Anker PowerCore Speed 20000 QC

Grazie al nostro emulatore QC abbiamo poi verificato la compatibilità della powerbank con il protocollo Quick Charge 3.0. Il device in questa occasione ha dimostrato un buon comportamento, consentendoci la selezione di una tensione nel range 3.9V- 12.1V con granularità di 0.2V.

Anker PowerCore Speed 20000 QC

Immancabili, infine, i test di corrente massima della porta USB azzurra, da noi misurata a 5V, 9V e 12V. Ottimi i valori ottenuti, sempre superiori al dato dichiarato dal produttore.

Abbiamo monitorato, infine, il comportamento della powerbank durante la ricarica di uno smartphone QC 2.0 da 3000 mAh.  In questa occasione il tempo necessario alla ricarica si è dimostrato identico a quello richiesto con un caricatore da muro.

Anker PowerCore Speed 20000 QC – Conclusioni

Questo device ha dimostrato che anche le powerbank possono avere ottime prestazioni e sfruttare tutte le potenzialità del protocollo Quick Charge. Il tutto, naturalmente, senza sacrificare pesi e ingombri.

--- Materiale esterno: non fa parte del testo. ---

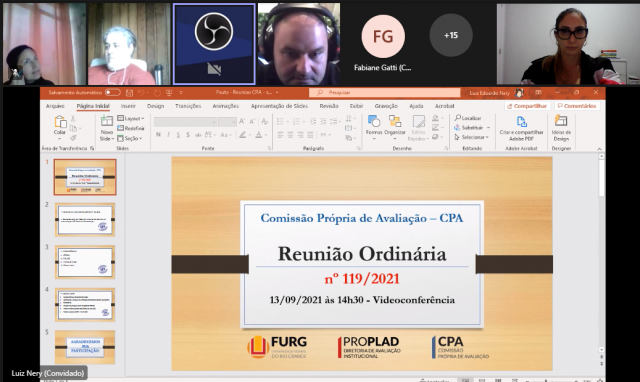Toggle italic I formatting button
This screenshot has height=382, width=640.
(x=168, y=135)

Sul lato tecnico questa PowerCore Speed 20000 QC appare sostanzialmente priva di difetti. La sua capacità, infatti, è davvero da 20000 mAh, e la potenza massima erogabile supera il dato dichiarato. Unico neo la mancata compatibilità con il protocollo QC per la ricarica della batteria interna.

Anker PowerCore Speed 20000 QC

Poco da rimproverare anche sul fronte estetico, che non si discosta troppo dai canoni del settore e delude unicamente riguardo la resistenza ai graffi e l’uso di materiali dall’aspetto poco nobile. Anker, in ogni caso, è riuscita a proporre un prodotto ben costruito e con poche ombre.

La nostra valutazione non può prescindere, naturalmente, dal listino di vendita. Anker PowerCore Speed 20000 QC è attualmente disponibile su Amazon.com ad un prezzo di 49.99 Dollari.

Possiamo quindi ipotizzare che la versione italiana del noto store online possa a breve proporre il device (la commercializzazione in Europa dovrebbe essere ormai imminente) ad un listino di circa 45 Euro.

Qualora questa previsione si rivelasse corretta, si tratterebbe di un prezzo in linea con l’attuale offerta del mercato. Un prezzo, secondo noi, giustificato dalle buone caratteristiche del prodotto.